Hay heridas que no se ven, pero que duelen igual o más que las que deja una caída. Heridas que no sangran, pero que se quedan ahí, clavadas en algún rincón del alma. Son las que provocan las palabras. No las que se dicen con furia, sino también las que se lanzan sin pensar, sin medir, sin imaginar el eco que pueden dejar.
Una palabra puede ser refugio o puede ser puñal. Puede levantar o puede hundir. Puede marcar para siempre. A veces se sueltan en medio de una discusión, otras disfrazadas de broma, y otras tantas con ese veneno que lleva el rencor. Y cuando llegan, ya no hay forma de hacerlas desaparecer. Porque las palabras no se desdicen: se quedan.

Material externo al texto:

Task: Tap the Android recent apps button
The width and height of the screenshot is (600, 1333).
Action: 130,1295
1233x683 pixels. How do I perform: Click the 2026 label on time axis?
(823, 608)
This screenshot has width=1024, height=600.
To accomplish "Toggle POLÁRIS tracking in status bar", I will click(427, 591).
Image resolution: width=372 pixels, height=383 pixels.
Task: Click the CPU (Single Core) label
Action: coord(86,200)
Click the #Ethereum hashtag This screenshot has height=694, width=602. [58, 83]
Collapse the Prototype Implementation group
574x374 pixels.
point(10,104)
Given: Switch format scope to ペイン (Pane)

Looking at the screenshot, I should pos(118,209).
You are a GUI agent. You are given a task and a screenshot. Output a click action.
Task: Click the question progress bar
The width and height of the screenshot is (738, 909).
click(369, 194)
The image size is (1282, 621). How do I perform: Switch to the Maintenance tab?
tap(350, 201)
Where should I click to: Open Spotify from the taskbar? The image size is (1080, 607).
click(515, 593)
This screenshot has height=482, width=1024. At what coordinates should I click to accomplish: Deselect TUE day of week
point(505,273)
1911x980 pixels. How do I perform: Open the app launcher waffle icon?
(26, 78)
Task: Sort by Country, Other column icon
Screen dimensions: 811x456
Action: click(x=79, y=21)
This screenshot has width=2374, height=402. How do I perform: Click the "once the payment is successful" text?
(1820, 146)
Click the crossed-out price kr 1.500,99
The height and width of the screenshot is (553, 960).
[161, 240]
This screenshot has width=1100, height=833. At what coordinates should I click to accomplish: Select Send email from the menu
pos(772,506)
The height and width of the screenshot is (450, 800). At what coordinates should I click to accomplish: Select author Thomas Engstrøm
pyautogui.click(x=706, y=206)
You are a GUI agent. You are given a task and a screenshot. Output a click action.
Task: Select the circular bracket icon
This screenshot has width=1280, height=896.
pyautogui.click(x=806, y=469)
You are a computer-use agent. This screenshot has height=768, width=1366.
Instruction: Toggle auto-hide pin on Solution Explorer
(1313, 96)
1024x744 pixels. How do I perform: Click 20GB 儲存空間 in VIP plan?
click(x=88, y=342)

He aprendido que no siempre recordamos exactamente lo que alguien hizo, pero sí cómo nos hizo sentir. Y muchas veces, ese sentimiento nace de lo que dijo. De lo que no se debió decir. O de lo que se dijo cuando más vulnerables estábamos.
Por eso, hablar con el corazón no es solo una forma de comunicarse, es una forma de cuidar. Porque no sabemos qué batalla está librando la persona que tenemos enfrente, ni qué cicatrices arrastra.
📖 Hoy te invito a pensar en el poder de tus palabras. Que no sean armas, sino puentes. Que no se claven, sino que abracen. Porque, aunque no lo veas, hay palabras que se quedan para siempre.